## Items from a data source
──────────

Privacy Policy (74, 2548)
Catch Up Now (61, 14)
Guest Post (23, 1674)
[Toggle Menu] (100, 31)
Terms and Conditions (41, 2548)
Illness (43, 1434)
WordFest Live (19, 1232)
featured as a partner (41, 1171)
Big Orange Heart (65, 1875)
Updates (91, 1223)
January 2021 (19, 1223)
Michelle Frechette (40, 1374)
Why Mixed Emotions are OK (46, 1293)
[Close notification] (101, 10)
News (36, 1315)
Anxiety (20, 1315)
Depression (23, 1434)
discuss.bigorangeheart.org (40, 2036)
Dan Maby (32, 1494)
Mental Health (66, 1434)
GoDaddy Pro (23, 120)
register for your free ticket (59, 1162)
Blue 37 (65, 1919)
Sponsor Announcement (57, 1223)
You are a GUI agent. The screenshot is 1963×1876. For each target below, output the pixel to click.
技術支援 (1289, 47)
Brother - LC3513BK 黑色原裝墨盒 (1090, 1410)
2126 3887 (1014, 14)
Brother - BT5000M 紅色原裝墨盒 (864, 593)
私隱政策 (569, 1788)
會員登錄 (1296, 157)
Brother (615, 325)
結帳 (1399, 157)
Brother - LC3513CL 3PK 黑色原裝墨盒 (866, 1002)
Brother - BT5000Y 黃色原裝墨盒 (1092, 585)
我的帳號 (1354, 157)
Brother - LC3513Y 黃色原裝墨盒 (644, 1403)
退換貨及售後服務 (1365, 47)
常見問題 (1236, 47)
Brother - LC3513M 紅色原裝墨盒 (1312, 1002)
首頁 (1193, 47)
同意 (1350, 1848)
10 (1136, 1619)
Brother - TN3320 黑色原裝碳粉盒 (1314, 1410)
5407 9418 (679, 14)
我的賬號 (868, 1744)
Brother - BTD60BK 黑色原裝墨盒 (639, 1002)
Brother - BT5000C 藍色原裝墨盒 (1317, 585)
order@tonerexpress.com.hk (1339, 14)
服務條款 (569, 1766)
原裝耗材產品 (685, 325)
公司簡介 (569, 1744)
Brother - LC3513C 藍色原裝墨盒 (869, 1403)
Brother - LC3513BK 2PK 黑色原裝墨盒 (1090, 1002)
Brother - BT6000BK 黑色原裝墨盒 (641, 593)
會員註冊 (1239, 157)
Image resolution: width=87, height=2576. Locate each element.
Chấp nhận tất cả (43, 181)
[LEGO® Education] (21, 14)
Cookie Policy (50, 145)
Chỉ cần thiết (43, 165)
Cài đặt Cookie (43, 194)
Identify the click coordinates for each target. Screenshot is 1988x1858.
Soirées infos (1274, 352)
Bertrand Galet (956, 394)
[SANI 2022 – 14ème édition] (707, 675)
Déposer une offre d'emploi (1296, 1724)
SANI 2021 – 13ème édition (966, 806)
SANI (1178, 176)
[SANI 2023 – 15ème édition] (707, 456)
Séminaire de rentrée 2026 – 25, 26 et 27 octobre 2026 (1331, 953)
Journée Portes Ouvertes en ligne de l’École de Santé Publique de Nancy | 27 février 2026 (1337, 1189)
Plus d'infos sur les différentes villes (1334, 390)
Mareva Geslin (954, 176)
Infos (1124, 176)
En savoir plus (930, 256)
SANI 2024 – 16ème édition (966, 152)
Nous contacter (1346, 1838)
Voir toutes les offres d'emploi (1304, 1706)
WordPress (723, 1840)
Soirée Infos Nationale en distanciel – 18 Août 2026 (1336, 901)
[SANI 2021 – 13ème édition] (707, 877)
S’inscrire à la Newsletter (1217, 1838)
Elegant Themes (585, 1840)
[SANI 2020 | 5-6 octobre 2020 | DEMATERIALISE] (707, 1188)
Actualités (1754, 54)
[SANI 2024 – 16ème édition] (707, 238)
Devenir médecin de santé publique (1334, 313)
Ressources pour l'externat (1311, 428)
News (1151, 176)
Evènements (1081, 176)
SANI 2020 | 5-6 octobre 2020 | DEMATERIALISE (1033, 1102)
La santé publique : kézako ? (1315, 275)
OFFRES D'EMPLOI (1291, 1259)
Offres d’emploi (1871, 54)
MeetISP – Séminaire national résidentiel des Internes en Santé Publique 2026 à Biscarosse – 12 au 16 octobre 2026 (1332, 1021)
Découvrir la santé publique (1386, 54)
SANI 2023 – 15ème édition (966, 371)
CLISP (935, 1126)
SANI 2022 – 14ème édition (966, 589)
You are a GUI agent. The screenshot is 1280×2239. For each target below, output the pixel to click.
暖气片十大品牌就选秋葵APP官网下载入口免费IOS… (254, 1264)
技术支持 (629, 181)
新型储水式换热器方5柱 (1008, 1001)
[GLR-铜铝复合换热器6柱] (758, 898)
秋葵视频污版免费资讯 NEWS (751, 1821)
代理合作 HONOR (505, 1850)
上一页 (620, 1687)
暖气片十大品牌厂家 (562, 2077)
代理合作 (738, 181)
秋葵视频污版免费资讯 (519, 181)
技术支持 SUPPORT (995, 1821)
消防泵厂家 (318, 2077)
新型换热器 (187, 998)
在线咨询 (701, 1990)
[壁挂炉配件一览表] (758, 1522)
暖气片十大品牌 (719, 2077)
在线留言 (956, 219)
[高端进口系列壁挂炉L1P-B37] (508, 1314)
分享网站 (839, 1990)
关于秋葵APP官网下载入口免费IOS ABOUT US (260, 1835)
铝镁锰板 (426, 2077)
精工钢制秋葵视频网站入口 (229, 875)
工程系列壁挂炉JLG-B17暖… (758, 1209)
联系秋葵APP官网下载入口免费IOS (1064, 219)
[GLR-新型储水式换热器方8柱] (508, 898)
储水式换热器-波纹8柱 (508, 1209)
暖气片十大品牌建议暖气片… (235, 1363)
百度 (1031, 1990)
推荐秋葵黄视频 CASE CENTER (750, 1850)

──────────

Starting with the line containing "我的帳號 (1354, 157)" and going on through the line containing "會員註冊 (1239, 157)", write out those items again in full, with each answer coordinate multiplied by 2.35 and rounded to a whole number, halves rounded up.

## Worked solution
我的帳號 (3182, 369)
Brother - LC3513Y 黃色原裝墨盒 (1513, 3297)
退換貨及售後服務 (3208, 110)
常見問題 (2905, 110)
Brother - LC3513M 紅色原裝墨盒 (3083, 2355)
首頁 (2804, 110)
同意 (3173, 4343)
10 (2670, 3805)
Brother - TN3320 黑色原裝碳粉盒 (3088, 3314)
5407 9418 (1596, 33)
我的賬號 (2040, 4098)
Brother - BTD60BK 黑色原裝墨盒 (1502, 2355)
Brother - BT5000C 藍色原裝墨盒 (3095, 1375)
order@tonerexpress.com.hk (3147, 33)
服務條款 (1337, 4150)
原裝耗材產品 (1610, 764)
公司簡介 (1337, 4098)
Brother - LC3513C 藍色原裝墨盒 (2042, 3297)
Brother - LC3513BK 2PK 黑色原裝墨盒 (2562, 2355)
Brother - BT6000BK 黑色原裝墨盒 (1506, 1394)
會員註冊 (2912, 369)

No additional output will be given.